Exercise aim
Records follow. Pull out every line that contains "computer".

─── Data for processing

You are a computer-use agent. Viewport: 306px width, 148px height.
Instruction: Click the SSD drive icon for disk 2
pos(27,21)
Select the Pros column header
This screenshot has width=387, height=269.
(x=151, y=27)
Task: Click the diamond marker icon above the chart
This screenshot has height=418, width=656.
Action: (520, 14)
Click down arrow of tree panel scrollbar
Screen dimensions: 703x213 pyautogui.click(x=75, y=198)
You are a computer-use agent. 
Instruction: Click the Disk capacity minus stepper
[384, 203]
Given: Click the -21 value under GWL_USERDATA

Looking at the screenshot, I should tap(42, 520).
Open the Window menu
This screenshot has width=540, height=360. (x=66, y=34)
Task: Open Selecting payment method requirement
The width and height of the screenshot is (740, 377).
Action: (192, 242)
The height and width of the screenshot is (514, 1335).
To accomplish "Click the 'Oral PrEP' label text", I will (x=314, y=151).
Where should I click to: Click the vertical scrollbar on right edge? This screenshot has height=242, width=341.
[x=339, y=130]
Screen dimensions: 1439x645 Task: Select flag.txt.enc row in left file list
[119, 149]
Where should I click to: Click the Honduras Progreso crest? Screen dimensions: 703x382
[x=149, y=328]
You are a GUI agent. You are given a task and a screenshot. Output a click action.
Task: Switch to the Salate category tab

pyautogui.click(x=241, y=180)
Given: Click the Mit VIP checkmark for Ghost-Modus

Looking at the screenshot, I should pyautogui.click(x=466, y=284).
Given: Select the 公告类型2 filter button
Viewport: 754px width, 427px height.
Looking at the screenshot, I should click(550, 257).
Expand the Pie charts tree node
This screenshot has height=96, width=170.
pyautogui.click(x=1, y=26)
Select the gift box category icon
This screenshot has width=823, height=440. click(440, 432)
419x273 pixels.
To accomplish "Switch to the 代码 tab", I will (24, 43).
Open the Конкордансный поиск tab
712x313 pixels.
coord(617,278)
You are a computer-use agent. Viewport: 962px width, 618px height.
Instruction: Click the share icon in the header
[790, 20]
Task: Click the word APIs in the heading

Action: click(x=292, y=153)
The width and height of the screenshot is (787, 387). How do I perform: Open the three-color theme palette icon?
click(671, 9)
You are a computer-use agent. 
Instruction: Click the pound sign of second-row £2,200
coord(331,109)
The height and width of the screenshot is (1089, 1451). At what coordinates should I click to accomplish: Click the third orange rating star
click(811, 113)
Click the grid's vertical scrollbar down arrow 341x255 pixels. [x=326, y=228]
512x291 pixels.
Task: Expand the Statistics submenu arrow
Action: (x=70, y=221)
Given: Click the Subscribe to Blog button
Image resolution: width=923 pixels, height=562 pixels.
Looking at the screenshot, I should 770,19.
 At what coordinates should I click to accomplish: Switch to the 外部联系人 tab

──────

Response to this exercise
You are a computer-use agent. Viewport: 306px width, 148px height.
You are a computer-use agent. 
You are a computer-use agent. Viewport: 962px width, 618px height.
You are a computer-use agent. 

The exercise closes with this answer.